BEGIN Data shown

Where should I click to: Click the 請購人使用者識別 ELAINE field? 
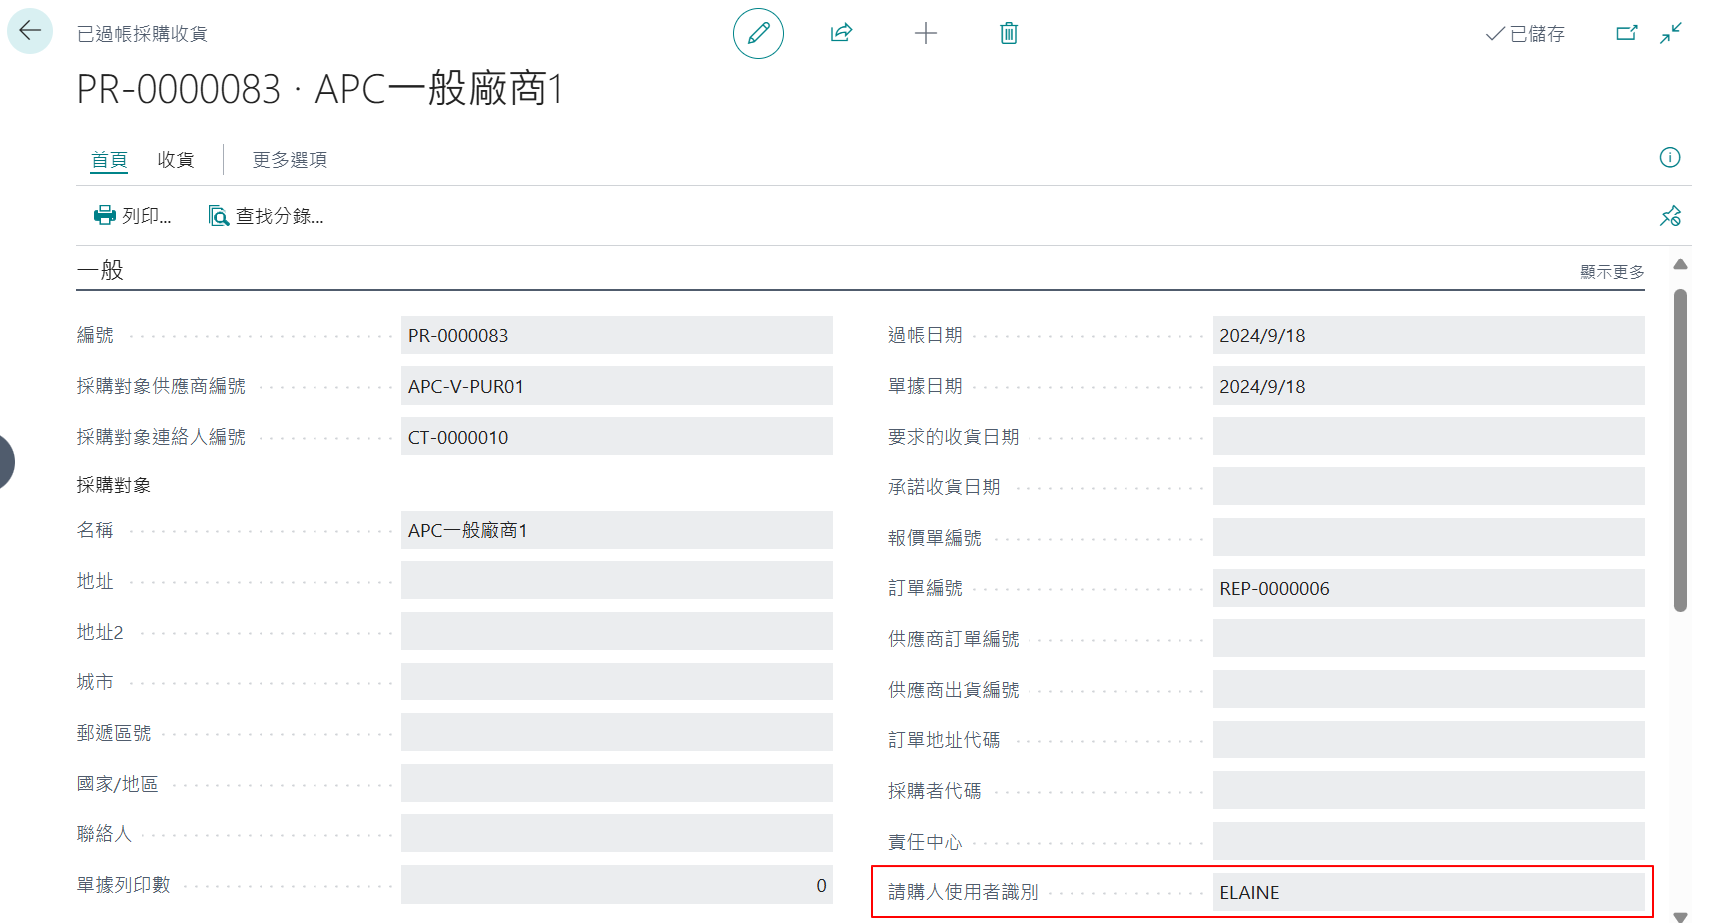coord(1428,892)
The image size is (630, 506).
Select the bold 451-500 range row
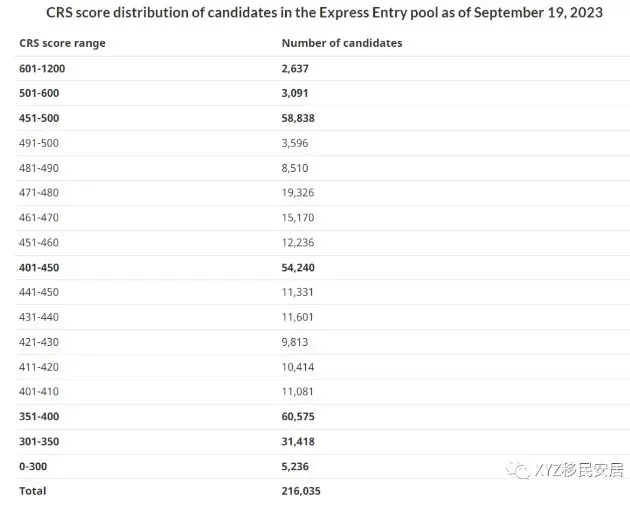[x=323, y=118]
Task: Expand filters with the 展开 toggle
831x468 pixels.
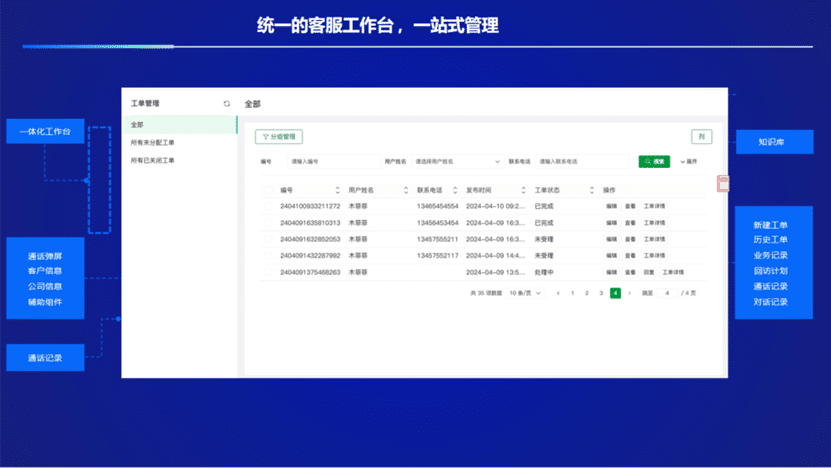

END Data shown

- _Task description_
Each line above must be set down exactly, though no picture should be carried over.

- _Completed exercise_
Where should I click to: Click the 請購人使用者識別 ELAINE field? 
coord(1428,892)
The image size is (630, 506).
Select the bold 451-500 range row
[x=323, y=118]
Task: Expand filters with the 展开 toggle
831x468 pixels.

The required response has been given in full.